Bloque de texto |
***
Pero entonces perderíamos dos cosas que eran importantes para Karl Marx y,
desde luego, para sus seguidores (incluido yo): a) la sensación de que el
triunfo del socialismo es el final lógico de toda la evolución histórica hasta
la fecha; y b) la sensación de que señala el final de la «prehistoria» por cuanto
no puede y no quiere ser una sociedad «antagónica».
Esto no afecta al
valor del concepto de «modo de producción», que el Prefacio de 1859 define como
«el conjunto de las relaciones productivas que constituyen la estructura
económica de una sociedad y forman el modo de producción de los medios
materiales de existencia». Sean cuales sean las relaciones sociales de
producción, y sean cuales sean las otras funciones que puedan tener en la
sociedad, el modo de producción constituye la estructura que determina qué
forma tomarán el crecimiento de las fuerzas productivas y la distribución del
excedente, cómo la sociedad puede o no puede cambiar sus estructuras y cómo, en
momentos apropiados, puede ocurrir u ocurrirá la transición a otro modo de producción.
También determina la serie de posibilidades superestructurales. En resumen, el
modo de producción es la base de nuestra comprensión de la variedad de sociedades
humanas y sus interacciones, así como de su dinámica histórica.
El modo de producción
no es idéntico a la sociedad: la «sociedad» es un sistema de relaciones
humanas, o, para ser más exactos, de relaciones entre grupos humanos. El
concepto «modo de producción» sirve para identificar las fuerzas que guían la
alineación de estos grupos; lo cual puede hacerse de diferentes maneras en
distintas sociedades, dentro de ciertos límites. ¿Forman los modos de
producción una serie de etapas evolutivas, ordenadas crono-lógicamente o de
otra manera? Parece que poca duda cabe de que el propio Marx consideraba que
formaban una serie en la cual la creciente emancipación del hombre respecto de
la naturaleza y el creciente control que ejercía sobre ella afectaban tanto a
las fuerzas como a las relaciones de producción. Según esta serie de criterios,
podría pensarse que los diversos modos de producción se encuentran dispuestos
en orden ascendente. Pero si bien está claro que no puede considerarse que
algunos de estos modos sean anteriores a otros (por ejemplo, considerar que los
que requieren la producción de artículos básicos o máquinas de vapor son
anteriores a los que no la requieren), la lista de modos de producción de Marx
no tiene por objeto formar una sucesión cronológica unilineal. De hecho, se
observa que en todas las etapas de la evolución humana menos las primeras diversos
modos de producción han coexistido e interactuado.
***
Datos disponibles |
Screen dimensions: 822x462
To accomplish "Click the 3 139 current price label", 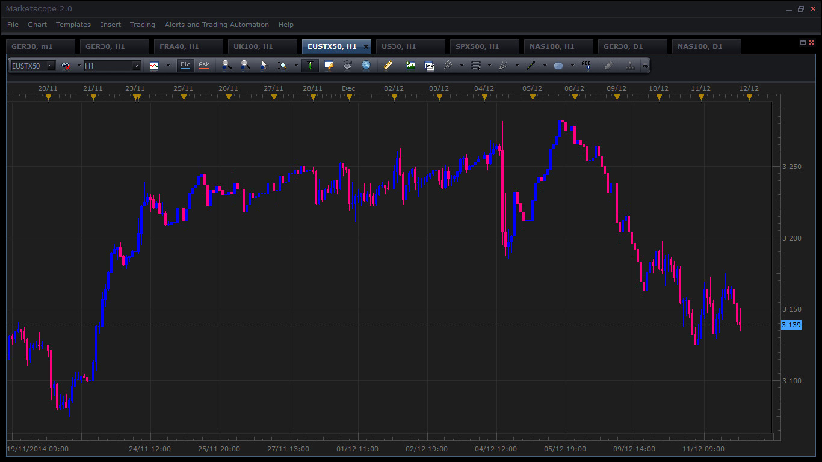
***
Instrucción | Según el bloque de texto, ¿qué documento define el concepto de «modo de producción»? Los datos no intervienen en esto.

Respuesta | El Prefacio de 1859.